L’indice de vitalité économique des localités de 2016

Québec, le 20 décembre 2018 – L’Institut de la statistique du Québec publie sur son site Web l’indice de vitalité économique des localités de 2016. Selon cet indice, les localités les plus vitalisées économiquement en 2016 continuent de se concentrer essentiellement dans les régions métropolitaines de Québec, de Montréal et de Gatineau, ainsi que dans le Nord-du-Québec.

C’est la municipalité de Sainte-Brigitte-de-Laval, en banlieue de Québec, qui arrive en tête du classement de l’indice de vitalité économique des localités en 2016. En revanche, ce sont principalement les localités des régions administratives de l’est du Québec qui figurent en fin de classement.

Caractéristiques des localités les moins vitalisées économiquement

Les localités qui présentent un indice de vitalité économique plus faible sont généralement éloignées des grands centres urbains, sont de petite taille et se caractérisent par une population relativement âgée. Elles connaissent également un déclin démographique important, en plus d’afficher un revenu total médian et un taux de travailleurs plus faibles que les autres localités. Sur le plan financier, ces municipalités comptent davantage sur les transferts de fonctionnement du gouvernement comme source de revenus.

Lévis et Terrebonne se classent en tête parmi les grandes villes québécoises

Les grandes villes du Québec affichent des indices positifs en 2016, ce qui signifie qu’elles font mieux que la majorité des localités québécoises. C’est Lévis qui arrive en tête parmi les villes de 100 000 habitants et plus selon l’indice de vitalité économique de 2016. Elle est suivie de près par Terrebonne.

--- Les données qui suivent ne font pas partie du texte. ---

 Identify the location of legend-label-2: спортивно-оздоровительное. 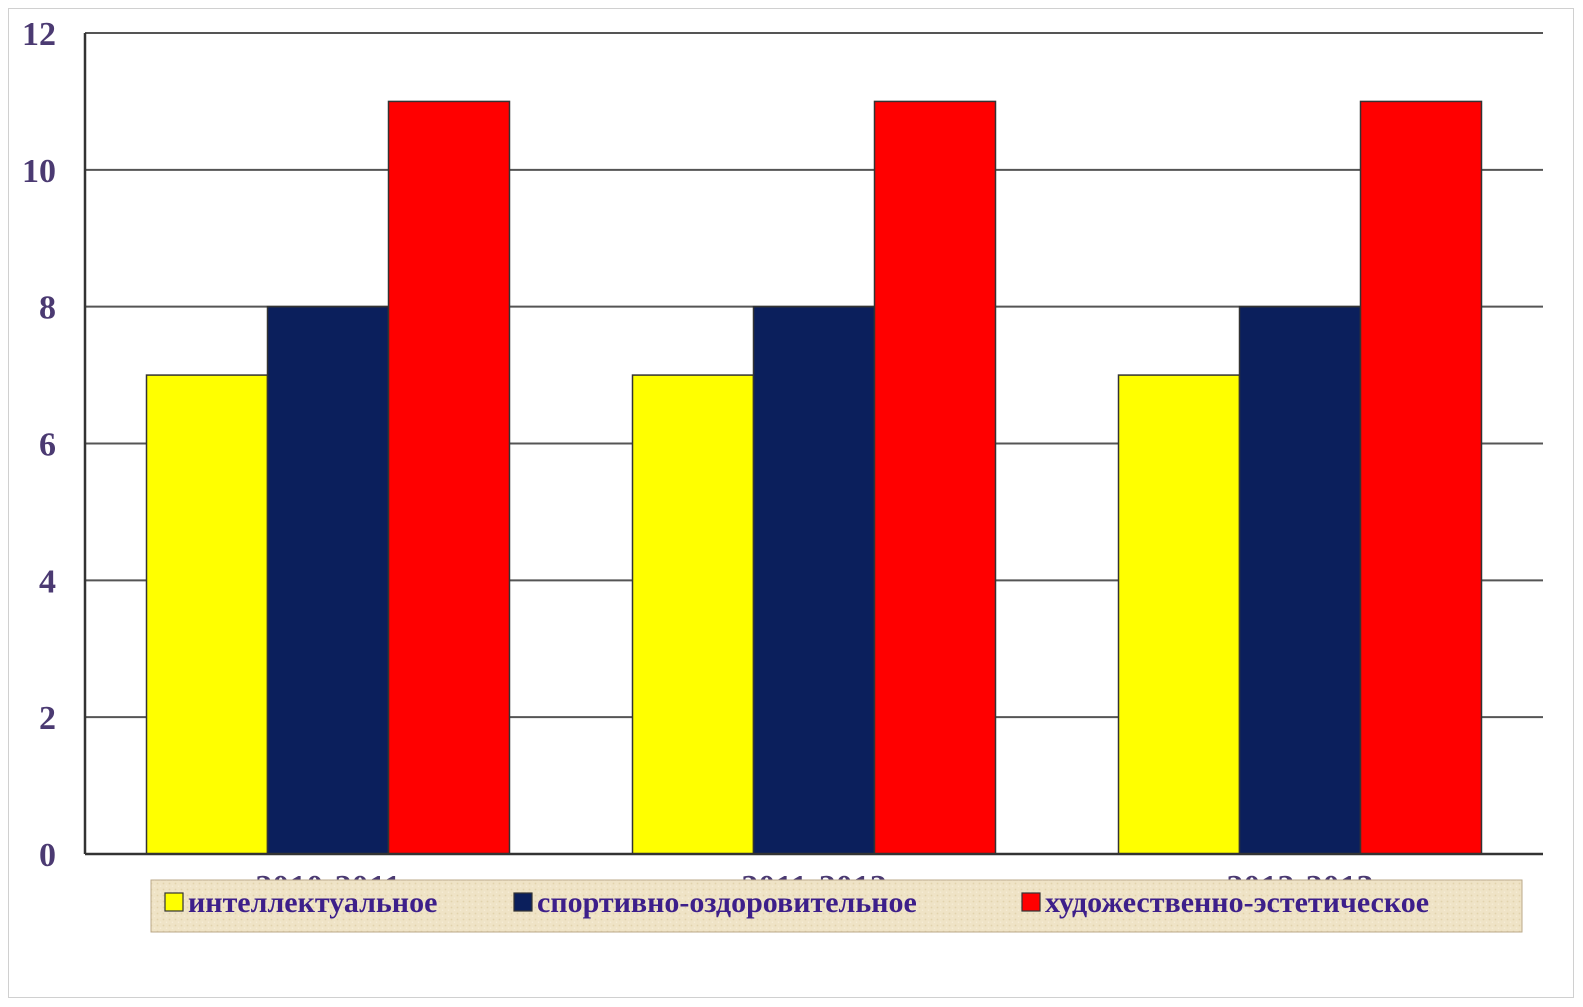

Dans ces deux villes, le revenu total médian et le taux de travailleurs y sont particulièrement élevés. À l’opposé, la ville de Saguenay se classe dernière parmi les municipalités de 100 000 habitants et plus, en raison notamment d’une baisse de sa population enregistrée entre 2011 et 2016.

Montréal, de loin la municipalité la plus populeuse au Québec, se classe au huitième rang parmi les dix grandes villes. La métropole continue de présenter un revenu total médian relativement faible par rapport aux autres villes de 100 000 habitants et plus.

Certaines municipalités ont progressé au classement entre 2002 et 2016, tandis que d’autres ont reculé

Plusieurs localités éloignées des grands centres urbains ont amélioré leur position relative au classement de l’indice de vitalité économique entre 2002 et 2016. C’est le cas d’un bon nombre de municipalités des régions de l’Abitibi-Témiscamingue et du Saguenay-Lac-Saint-Jean. Par contre, plusieurs localités situées au nord des régions de l’Outaouais, des Laurentides, de Lanaudière et de la Mauricie ont reculé au classement de l’indice durant cette période.